What's your response to the Invitation? He's waiting to hear from you today.
Mt 22,1-14.
"Jesus again in reply spoke to them in parables, saying, The kingdom of heaven may be likened to a king who gave a wedding feast for his son. He dispatched his servants to summon the invited guests to the feast, but they refused to come. A second time he sent other servants, saying, 'Tell those invited: "Behold, I have prepared my banquet, my calves and fattened cattle are killed, and everything is ready; come to the feast."'
Some ignored the invitation and went away, one to his farm, another to his business. The rest laid hold of his servants, mistreated them, and killed them. The king was enraged and sent his troops, destroyed those murderers, and burned their city. Then he said to his servants, 'The feast is ready, but those who were invited were not worthy to come. Go out, therefore, into the main roads and invite to the feast whomever you find.'
The servants went out into the streets and gathered all they found, bad and good alike, and the hall was filled with guests. But when the king came in to meet the guests he saw a man there not dressed in a wedding garment. He said to him, 'My friend, how is it that you came in here without a wedding garment?' But he was reduced to silence. Then the king said to his attendants, 'Bind his hands and feet, and cast him into the darkness outside, where there will be wailing and grinding of teeth.' Many are invited, but few are chosen."
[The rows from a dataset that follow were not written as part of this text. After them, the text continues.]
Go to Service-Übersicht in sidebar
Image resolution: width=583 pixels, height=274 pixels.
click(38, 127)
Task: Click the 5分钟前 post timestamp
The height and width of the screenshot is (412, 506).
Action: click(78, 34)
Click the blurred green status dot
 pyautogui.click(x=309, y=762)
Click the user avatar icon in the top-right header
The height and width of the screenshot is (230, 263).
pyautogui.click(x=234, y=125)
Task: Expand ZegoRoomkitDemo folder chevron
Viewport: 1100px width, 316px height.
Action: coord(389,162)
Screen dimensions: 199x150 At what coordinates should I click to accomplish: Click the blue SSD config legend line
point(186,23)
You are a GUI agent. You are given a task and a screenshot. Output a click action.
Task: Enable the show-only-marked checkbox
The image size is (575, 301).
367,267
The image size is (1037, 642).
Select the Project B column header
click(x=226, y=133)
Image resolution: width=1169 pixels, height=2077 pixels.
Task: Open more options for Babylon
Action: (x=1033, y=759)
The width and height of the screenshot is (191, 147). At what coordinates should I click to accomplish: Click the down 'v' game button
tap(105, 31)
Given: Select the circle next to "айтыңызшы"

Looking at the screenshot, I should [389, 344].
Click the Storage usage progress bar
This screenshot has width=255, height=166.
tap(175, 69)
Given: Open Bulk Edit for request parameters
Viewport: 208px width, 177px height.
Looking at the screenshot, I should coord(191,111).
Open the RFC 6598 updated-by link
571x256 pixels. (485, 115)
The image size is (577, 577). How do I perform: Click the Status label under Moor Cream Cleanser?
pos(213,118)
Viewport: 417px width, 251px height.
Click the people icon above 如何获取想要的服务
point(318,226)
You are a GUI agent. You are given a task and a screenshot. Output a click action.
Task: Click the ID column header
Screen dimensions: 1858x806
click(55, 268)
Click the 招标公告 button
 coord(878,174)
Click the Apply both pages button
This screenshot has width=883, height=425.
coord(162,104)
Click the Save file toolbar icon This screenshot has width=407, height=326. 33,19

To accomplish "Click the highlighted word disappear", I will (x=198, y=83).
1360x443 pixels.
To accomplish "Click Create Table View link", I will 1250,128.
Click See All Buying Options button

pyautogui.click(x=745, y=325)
From Jacob of Sarug (around 449 – 521), Monk and Syrian bishop
"Women are not so closely united to their husbands as the Church is to the Son of God. What husband other than our Lord ever died for his wife, and what wife ever chose as husband someone crucified? Who has ever given his blood as a present to his wife, otherthan the one who died on the cross and sealed his bridal union by his wounds? Who have we ever seen dead, lying at the banquet of his wedding, with, beside him, his wife who embraces him to be consoled? At what other feast, at what other banquet, has anyone ever distributed to the guests, under the form of bread, the body of the husband?
Death separates wives from their husbands, but here it unites the Spouse to her Beloved. He died on the cross, gave his body for his glorious Spouse, and now, at his table, day after day, she receives him for food … She is nourished by him under the form of the bread which she eats and under the form of the wine which she drinks, so that the world may recognize that they are not anymore two, but only one."
1 comment:
Beautiful. And I am reminded of Fr. von Balthasar's "Conquest of the Bride" from The Heart of the World.